Saturday, December 23, 2017

Blue Light Filtering with f.lux

Light, one of the very important parts of human living support, has tremendous benefit for us. Light itself is composed of many different rays. One of the components of light, called as blue light, has been known to tamper with our circadian rhythm.

Blue light itself can come from a lot of sources, including the lamp inside your room. However, the source which gives the most impact on people are from electronic devices. In this technology era, it's very hard for us to run away from using electronic devices. Those devices, such as Laptops and Handphones, have tremendously improve our quality of life by making our life easier and more fun through a lot of applications and systems available. Unfortunately, blue light emitted through the screen of those devices can affect our quality of sleep. Some research even advised us not to use our phone a few hours before we are going to sleep to improve our sleep quality.

For tech-savvy people, getting away from devices, especially handphone, is quite a hard thing to do. We are even have grown to sleep with our phone located besides us. Fortunately, some technology vendors have implemented a feature known as night mode which will filter out blue light from being emitted through the screen. This is true for technology companies such as Apple, Google, and Microsoft. Most of their devices (if not all), has built in night mode supported inside their operating system and can be easily activated either manually or automatically based on time, which usually activated after sunset and deactivated after sunrise.

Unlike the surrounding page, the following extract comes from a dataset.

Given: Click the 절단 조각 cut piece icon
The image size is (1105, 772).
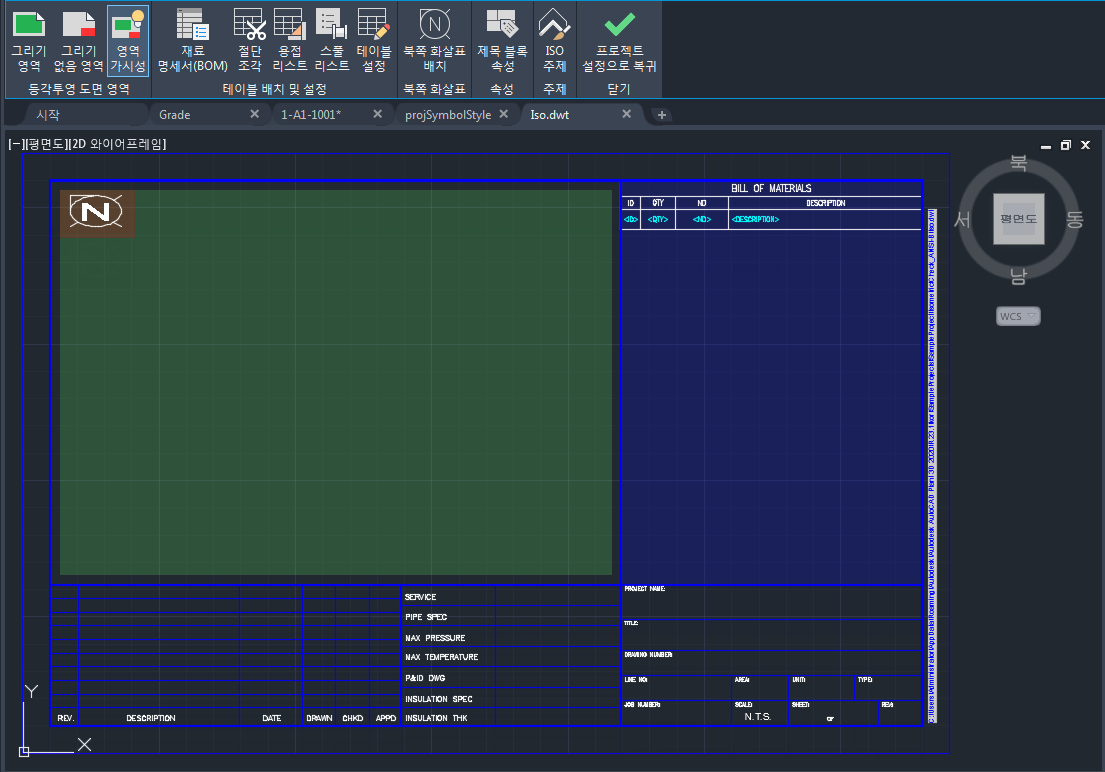Looking at the screenshot, I should 249,40.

Unfortunately, not all OSs has this feature built into the system. As of this writing, there is no built-in mechanism to filter blue light from being emitted when I am using Linux Mint 18.03 Cinnamon. Fortunately, there is quite a well known application that has been doing this for years, helping us to filter out blue light from the electronic devices which eventually can help reduce eye strain and improve our quality of live. The software name is f.lux.

As excerpted from the f.lux official website (https://justgetflux.com/), f.lux makes the colour of your computer's display adapt to the time of day, warm at night and like sunlight during the day. It's even possible that you're staying up too late because of your computer. You could use f.lux because it makes you sleep better, or you could just use it because it makes your computer look better.

Without further ado, I will show you how to perform installation of f.lux into my Linux system, which is Linux Mint 18.03 Cinnamon. If you are using Ubuntu though, it has built-in night light supported. You can check it here.



  • The file will be downloaded into the Downloads folder (or any other folder based on your browser configuration) as shown below.


  • Open Terminal and go into the download folder.

  • Extract the file to the current directory.

  • Go into the extracted folder "fluxgui-master" and execute: python2 download-xflux.py. It will download the suitable xflux based on your current architecture.

  • Install the fluxgui by executing: sudo python2 setup.py install.

  • Install required python modules (if required).
    • sudo apt-get install python-appindicator
  • Run the fluxgui by executing: fluxgui. A window will be opened for you to configure your location so that f.lux can work properly.

  • The location is indicted by latitude and longitude, which is the location of a place on Earth. Don't worry if you don't know your latitude and longitude. You can click on the Find your latitude and longitude button. It will open a new browser window that allows you to check for your current latitude and longitude.
Once the installation and configuration finished, you will notice that your screen colour will change after sunset, and revert back to normal after sunrise. This is how my screen looks when it's activated. Notice the screen colour changed more to orange colour.


Hope this helps and enjoy healthier eyes with blue-light filtering feature.